Für die Farmen bedeutet das:

  • einen Management-Plan zu haben,
  • die Ökosysteme zu erhalten,
  • die Tierwelt zu schützen,
  • Wasser zu sparen,
  • faire Behandlung von und gute Bedingungen für Arbeiter zu gewährleisten,
  • Sicherheit und Gesundheitsschutz am Arbeitsplatz zu sichern,
  • gute Beziehungen mit den umliegenden Gemeinden zu pflegen,
  • integrierten Pflanzenschutz zu praktizieren,
  • die Böden zu schützen und Bodenfruchtbarkeit zu erhalten,
  • mit allen landwirtschaftlichen Abfällen „sauber“ umzugehen.
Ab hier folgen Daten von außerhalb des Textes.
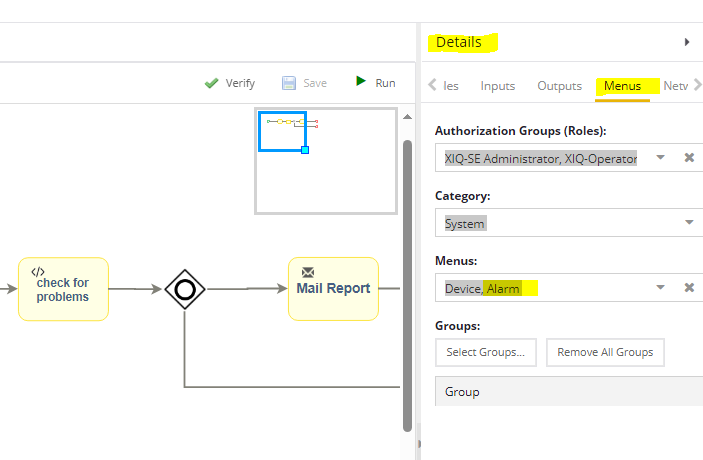Viewport: 703px width, 460px height.
Task: Click the canvas vertical scrollbar
Action: (x=407, y=280)
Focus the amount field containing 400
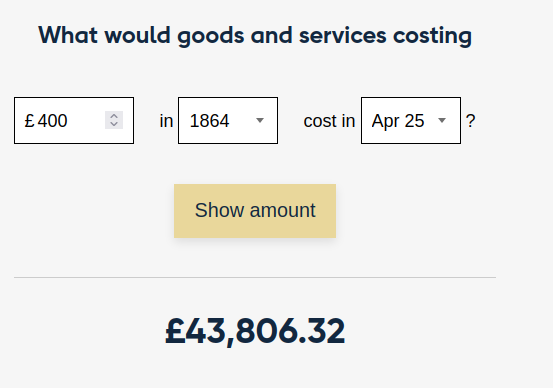 click(x=74, y=121)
Das sind große Herausforderungen. Sie benötigen Ausbildung, Investitionen, Umstellungen und kontinuierliche Verbesserung. Aber die meisten Landwirte sehen schnell die Vorteile davon. Das SAN-System ist bereits auf abertausenden Farmen umgesetzt, auf großen und kleinen – in 35 tropischen Ländern. Es besteht allgemein Einigkeit darüber, dass dies die wesentlichen Zutaten für Nachhaltigkeit sind und dass Nachhaltigkeit eine Win-Win-Situation ist sowohl für die Bauern also auch für die Arbeiter, die Tierwelt, die Gemeinden, aber auch für die Lebensmittelindustrie und für die Konsumentinnen und Konsumenten. Doch wir sind uns auch alle einig, dass wir viel mehr tun müssen.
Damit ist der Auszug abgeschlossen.